- WHAT YOU WILL DO
Copy every line from the records that holds the word "header".

- SUPPLIED RECORDS
##########
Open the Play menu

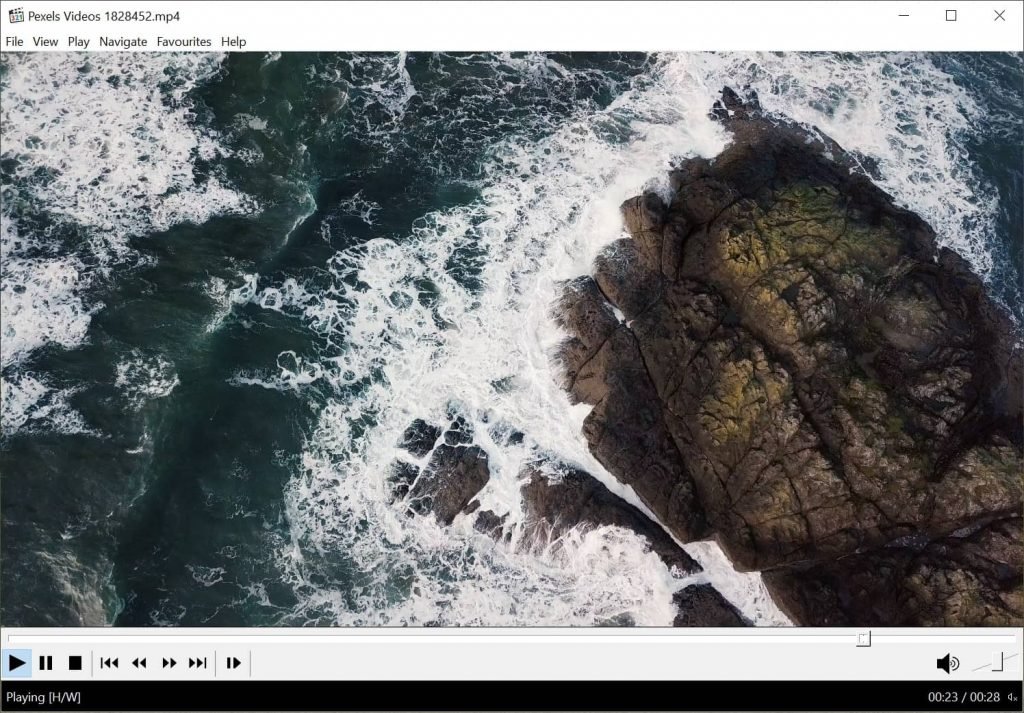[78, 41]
##########
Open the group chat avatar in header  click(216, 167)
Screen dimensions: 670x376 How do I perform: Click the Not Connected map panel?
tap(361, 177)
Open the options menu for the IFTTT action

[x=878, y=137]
##########
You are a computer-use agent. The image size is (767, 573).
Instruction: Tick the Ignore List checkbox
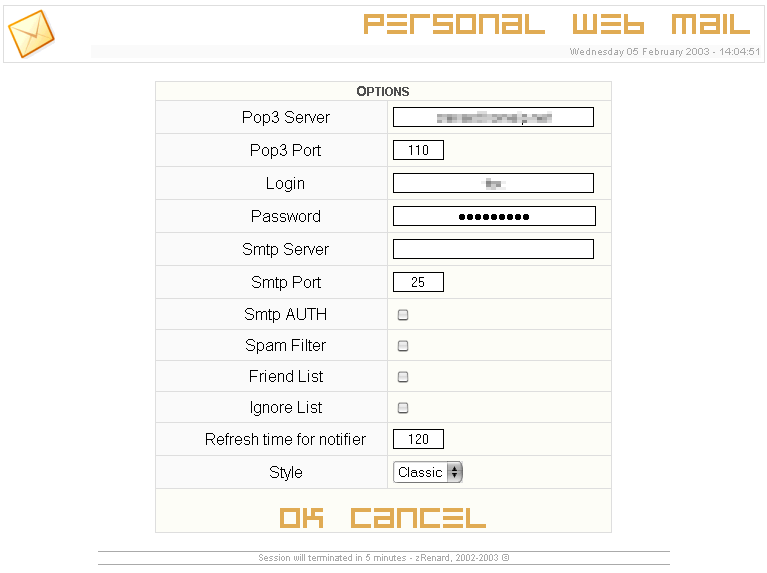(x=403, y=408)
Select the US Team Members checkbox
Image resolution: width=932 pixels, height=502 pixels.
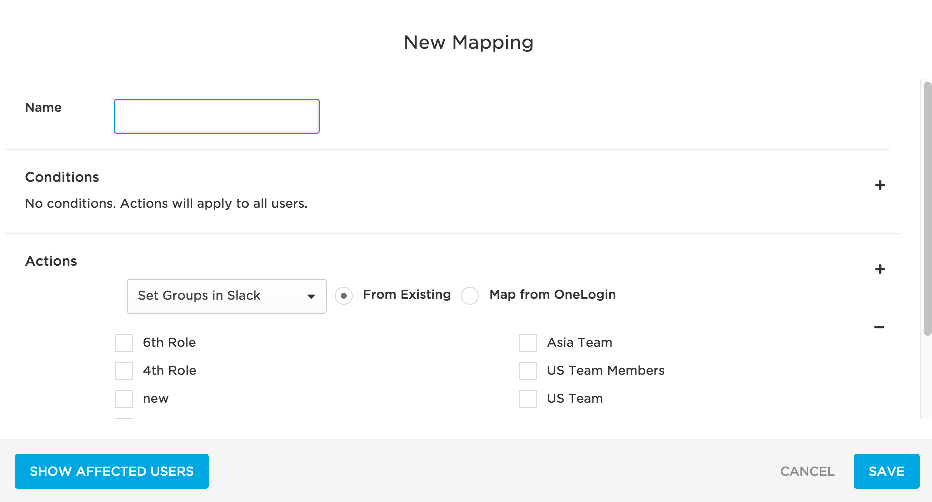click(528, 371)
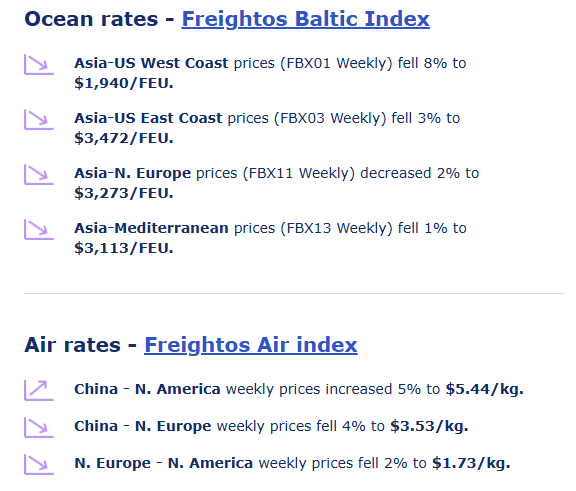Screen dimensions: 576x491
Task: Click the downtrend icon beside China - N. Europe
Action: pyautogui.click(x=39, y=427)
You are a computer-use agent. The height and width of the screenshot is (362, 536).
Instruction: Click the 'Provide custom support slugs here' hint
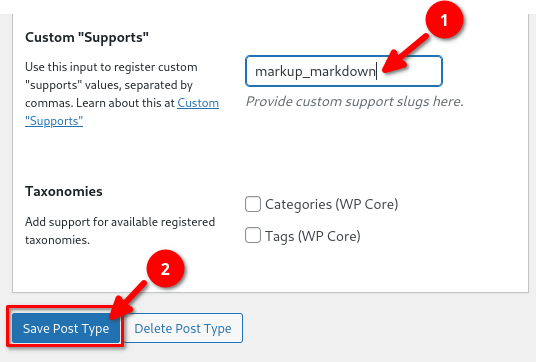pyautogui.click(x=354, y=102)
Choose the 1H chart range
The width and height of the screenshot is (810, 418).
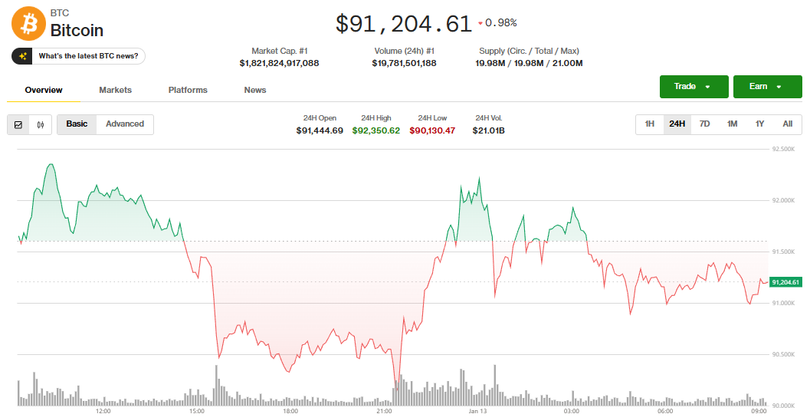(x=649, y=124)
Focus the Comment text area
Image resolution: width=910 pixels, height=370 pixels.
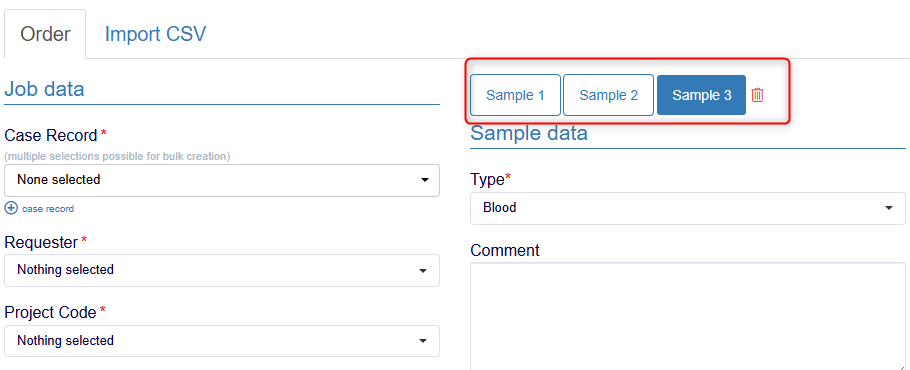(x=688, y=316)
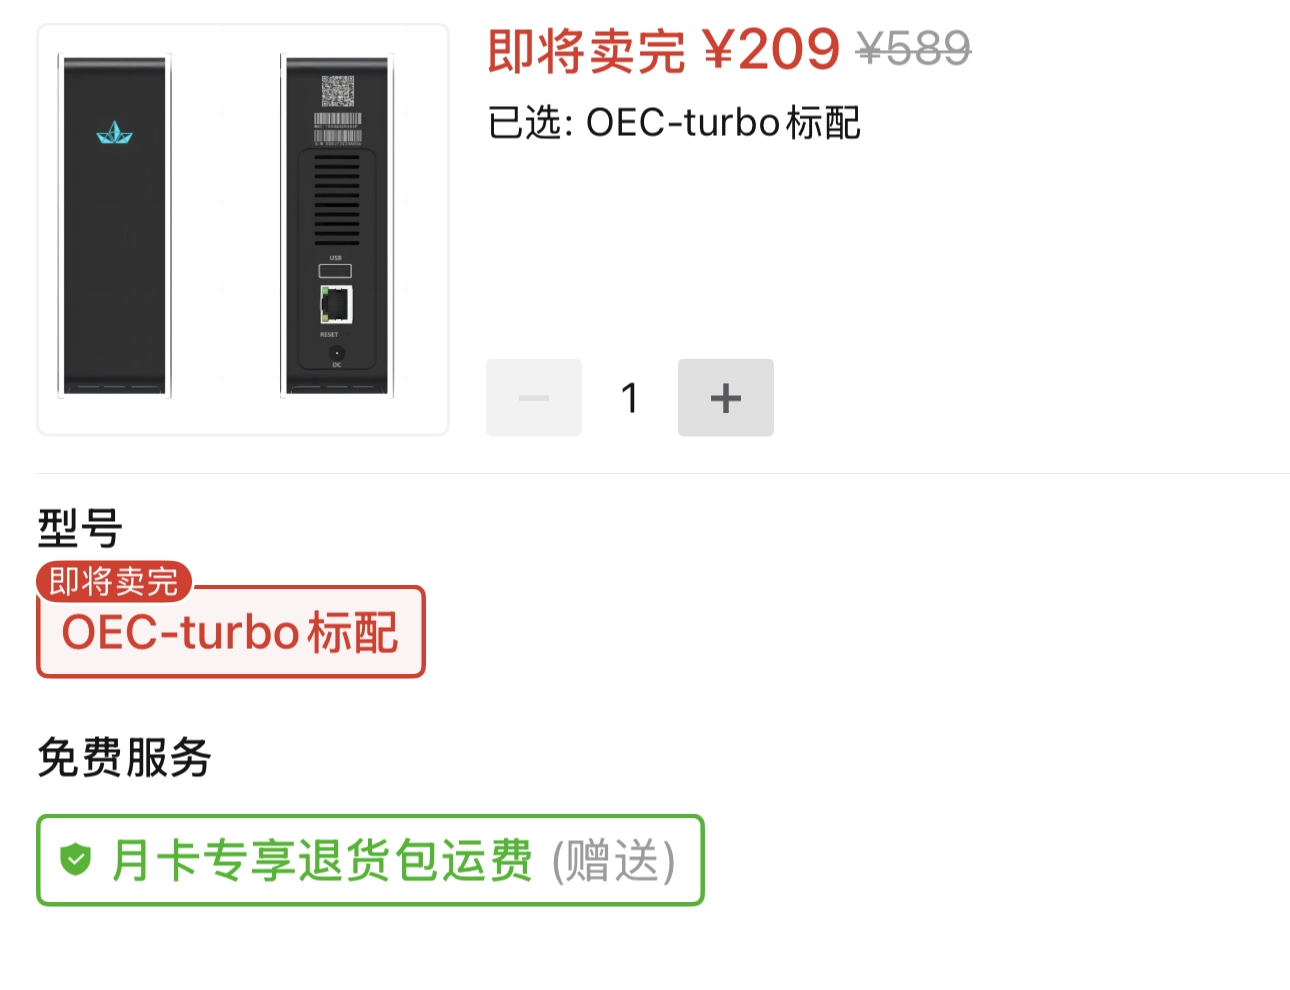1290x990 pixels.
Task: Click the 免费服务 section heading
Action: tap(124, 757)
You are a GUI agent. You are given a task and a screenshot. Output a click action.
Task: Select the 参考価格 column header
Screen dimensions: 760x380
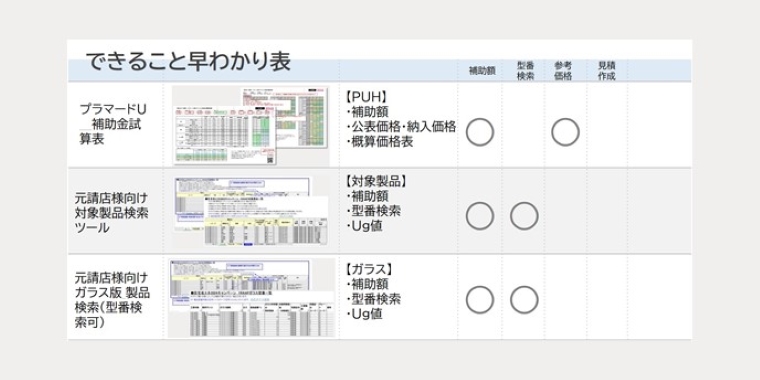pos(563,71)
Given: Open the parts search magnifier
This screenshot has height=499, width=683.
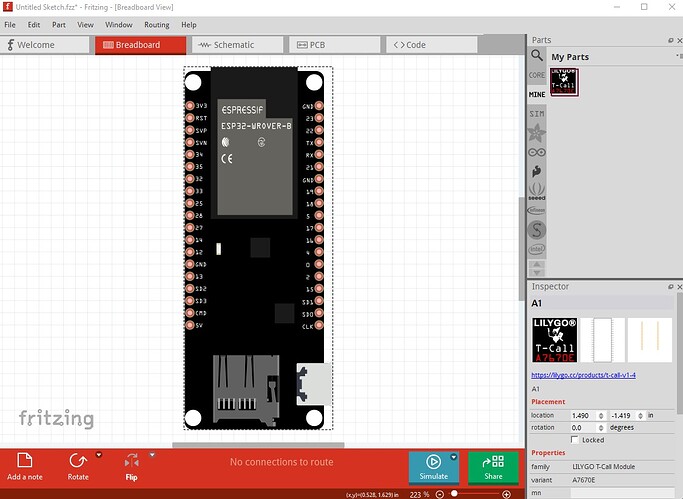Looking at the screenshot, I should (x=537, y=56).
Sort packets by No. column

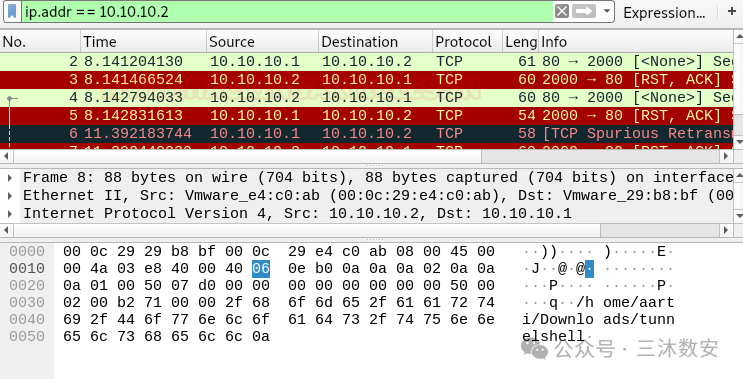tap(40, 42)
##########
- EXERCISE RESPONSE
Open the group chat avatar in header  click(216, 167)
Task: Select the 参考価格 column header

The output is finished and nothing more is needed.